[Dataset entries]

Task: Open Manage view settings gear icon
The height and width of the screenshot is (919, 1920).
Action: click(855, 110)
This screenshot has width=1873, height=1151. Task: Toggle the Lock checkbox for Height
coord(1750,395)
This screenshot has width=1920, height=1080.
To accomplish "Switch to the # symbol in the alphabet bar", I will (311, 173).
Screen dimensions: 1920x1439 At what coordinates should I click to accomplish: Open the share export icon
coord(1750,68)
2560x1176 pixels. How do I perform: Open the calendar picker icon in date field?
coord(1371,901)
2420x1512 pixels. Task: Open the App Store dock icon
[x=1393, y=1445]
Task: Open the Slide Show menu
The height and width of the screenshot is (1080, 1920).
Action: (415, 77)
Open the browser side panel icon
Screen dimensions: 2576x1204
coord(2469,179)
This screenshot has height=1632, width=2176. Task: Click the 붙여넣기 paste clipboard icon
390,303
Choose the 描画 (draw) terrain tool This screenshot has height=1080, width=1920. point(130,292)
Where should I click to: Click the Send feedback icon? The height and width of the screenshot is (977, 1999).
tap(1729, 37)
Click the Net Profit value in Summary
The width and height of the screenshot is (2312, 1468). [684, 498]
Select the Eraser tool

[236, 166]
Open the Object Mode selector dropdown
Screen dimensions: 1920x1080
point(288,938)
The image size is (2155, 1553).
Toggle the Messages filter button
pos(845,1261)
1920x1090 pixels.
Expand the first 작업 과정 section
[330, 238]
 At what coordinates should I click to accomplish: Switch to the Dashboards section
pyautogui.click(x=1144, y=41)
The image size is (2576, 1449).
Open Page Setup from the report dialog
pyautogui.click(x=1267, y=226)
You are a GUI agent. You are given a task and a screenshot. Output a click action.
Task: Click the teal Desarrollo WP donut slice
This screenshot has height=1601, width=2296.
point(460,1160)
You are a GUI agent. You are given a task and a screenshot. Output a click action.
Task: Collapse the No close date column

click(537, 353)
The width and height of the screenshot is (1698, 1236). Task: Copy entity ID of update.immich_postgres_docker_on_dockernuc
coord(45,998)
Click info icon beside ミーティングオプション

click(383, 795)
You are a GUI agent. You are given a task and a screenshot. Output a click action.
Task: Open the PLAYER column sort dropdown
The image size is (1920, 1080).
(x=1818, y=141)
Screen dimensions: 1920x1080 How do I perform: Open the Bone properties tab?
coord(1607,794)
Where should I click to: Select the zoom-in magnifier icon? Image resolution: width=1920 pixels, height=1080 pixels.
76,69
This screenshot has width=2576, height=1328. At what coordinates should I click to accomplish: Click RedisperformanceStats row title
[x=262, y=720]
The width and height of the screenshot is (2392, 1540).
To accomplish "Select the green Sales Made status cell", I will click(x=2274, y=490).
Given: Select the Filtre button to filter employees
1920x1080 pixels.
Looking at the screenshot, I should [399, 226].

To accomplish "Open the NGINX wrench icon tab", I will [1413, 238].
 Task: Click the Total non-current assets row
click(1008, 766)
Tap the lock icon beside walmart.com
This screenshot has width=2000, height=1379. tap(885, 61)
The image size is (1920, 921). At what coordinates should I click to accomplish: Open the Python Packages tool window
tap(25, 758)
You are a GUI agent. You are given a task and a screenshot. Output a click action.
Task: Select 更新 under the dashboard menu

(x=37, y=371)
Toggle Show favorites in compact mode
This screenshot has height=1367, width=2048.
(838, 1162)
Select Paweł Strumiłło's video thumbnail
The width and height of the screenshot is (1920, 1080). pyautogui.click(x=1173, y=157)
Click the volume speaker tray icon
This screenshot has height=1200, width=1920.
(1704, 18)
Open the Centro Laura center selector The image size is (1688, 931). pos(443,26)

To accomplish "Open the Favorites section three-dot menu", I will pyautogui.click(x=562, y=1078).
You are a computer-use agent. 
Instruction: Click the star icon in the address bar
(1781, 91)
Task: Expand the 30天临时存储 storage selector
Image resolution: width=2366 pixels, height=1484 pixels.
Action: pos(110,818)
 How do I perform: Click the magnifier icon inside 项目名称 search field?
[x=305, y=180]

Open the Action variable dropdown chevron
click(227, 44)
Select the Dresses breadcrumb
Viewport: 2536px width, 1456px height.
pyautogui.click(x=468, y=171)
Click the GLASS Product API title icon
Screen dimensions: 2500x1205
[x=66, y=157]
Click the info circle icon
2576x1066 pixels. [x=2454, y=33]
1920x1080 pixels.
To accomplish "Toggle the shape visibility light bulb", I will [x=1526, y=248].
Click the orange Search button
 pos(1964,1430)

ASSIGNED TASK
Starting at the line above that contains "The height and width of the screenshot is (1080, 1920).", write out each line exactly until the line that contains "Choose the 描画" has been written, and stop there.

TASK SOLUTION
The height and width of the screenshot is (1080, 1920).
Action: (415, 77)
Open the browser side panel icon
Screen dimensions: 2576x1204
coord(2469,179)
This screenshot has height=1632, width=2176. Task: Click the 붙여넣기 paste clipboard icon
390,303
Choose the 描画 (draw) terrain tool This screenshot has height=1080, width=1920. point(130,292)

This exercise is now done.